Day of Remembrance of the Victims of Political Repressions
On the third Sunday of May independent Ukraine annually pays homage to millions of innocent people whose life was cut short by the Soviet repressive totalitarian machine that destroyed our people with marked cruelty in the 1920s-1950s.
In Kyiv, the Memorial Day is annually observed in the horrible Bykivnia Forest, the place of last repose of hundreds of thousands of Ukrainians, Poles, Russians, Jews, people of other ethnic groups who were condemned to death by the tyrannical Stalinist government, often in retaliation for their desire to think like free individuals. According to historians, up to 100,000 people killed by the Soviet authorities are buried in the Bykivnia Forest.

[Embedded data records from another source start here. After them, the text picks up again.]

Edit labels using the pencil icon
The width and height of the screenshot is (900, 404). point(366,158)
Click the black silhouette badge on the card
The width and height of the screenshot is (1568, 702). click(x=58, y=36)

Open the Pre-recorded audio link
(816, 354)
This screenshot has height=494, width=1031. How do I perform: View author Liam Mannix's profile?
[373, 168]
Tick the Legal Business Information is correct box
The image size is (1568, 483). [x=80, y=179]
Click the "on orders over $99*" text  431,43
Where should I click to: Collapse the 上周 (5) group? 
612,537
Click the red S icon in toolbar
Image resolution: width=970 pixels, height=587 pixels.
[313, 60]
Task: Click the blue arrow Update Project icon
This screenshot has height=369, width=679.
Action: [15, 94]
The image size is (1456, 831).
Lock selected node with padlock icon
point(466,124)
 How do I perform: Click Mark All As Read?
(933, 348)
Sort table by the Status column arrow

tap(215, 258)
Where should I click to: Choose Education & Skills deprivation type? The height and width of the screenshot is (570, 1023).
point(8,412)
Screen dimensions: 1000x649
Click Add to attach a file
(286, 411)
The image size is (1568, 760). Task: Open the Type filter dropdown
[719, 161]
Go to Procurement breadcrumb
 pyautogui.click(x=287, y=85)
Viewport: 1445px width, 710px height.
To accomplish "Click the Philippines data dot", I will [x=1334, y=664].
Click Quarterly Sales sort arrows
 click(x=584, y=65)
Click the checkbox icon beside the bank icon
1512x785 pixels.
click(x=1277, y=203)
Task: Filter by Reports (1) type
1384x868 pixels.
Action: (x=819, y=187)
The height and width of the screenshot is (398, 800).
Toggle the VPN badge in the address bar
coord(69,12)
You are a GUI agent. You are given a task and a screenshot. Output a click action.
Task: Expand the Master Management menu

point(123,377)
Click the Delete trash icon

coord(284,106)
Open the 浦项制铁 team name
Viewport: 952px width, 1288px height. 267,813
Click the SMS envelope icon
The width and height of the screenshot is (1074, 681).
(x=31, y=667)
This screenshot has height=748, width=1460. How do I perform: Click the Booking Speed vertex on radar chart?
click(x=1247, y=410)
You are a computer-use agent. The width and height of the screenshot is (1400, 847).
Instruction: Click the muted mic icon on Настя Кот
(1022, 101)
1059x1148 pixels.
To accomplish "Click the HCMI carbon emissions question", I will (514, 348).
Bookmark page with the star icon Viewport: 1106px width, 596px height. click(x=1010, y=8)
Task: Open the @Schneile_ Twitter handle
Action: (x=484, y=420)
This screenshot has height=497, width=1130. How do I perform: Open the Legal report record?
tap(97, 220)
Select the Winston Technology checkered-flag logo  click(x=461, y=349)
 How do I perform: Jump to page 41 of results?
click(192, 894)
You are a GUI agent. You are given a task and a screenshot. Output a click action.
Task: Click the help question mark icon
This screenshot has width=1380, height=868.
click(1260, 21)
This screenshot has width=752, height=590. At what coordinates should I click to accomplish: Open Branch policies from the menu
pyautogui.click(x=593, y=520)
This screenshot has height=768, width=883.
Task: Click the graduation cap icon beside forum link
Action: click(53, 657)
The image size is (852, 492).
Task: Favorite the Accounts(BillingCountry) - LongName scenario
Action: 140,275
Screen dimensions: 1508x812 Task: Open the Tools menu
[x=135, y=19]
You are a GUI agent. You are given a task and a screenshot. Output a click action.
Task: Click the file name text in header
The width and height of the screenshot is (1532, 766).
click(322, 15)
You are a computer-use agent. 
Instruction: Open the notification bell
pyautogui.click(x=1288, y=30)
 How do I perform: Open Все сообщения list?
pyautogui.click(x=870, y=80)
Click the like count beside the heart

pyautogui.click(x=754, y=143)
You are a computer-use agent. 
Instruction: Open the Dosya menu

In the 1930s-1940s, Ukraine was inflicted heavy losses. The Stalinist repressive machine destroyed all who attempted to resist it. Anyone - a peasant, schoolteacher, engineer, worker or scientist - could fall prey to it. The most famous victims of the Stalinist regime are writers Valerian Pidmohylny, Mykola Voronyi, Mykola Kulish, Mykola Khvylovy, Yevhen Pluzhnyk, Mykola Zerov, Ostap Vyshnya; director and actor Les Kurbas, poet Ivan Bagryany, literary critic and academician Serhiy Yefremov and many others. Most of them were sentenced to death, some managed to survive in concentration camps and prisons.
Day of Remembrance of the Victims of Political Repressions is a day to honour all those who have sacrificed their lives for our future. These people fought for one common idea - a free independent Ukraine, where everyone has the right to their own opinion and self-expression, where people do not die for their desire to be free and to create freely. We, modern Ukrainians, should not only remember those horrible times but also do our utmost to prevent such tragic events from taking place in the history of our country again.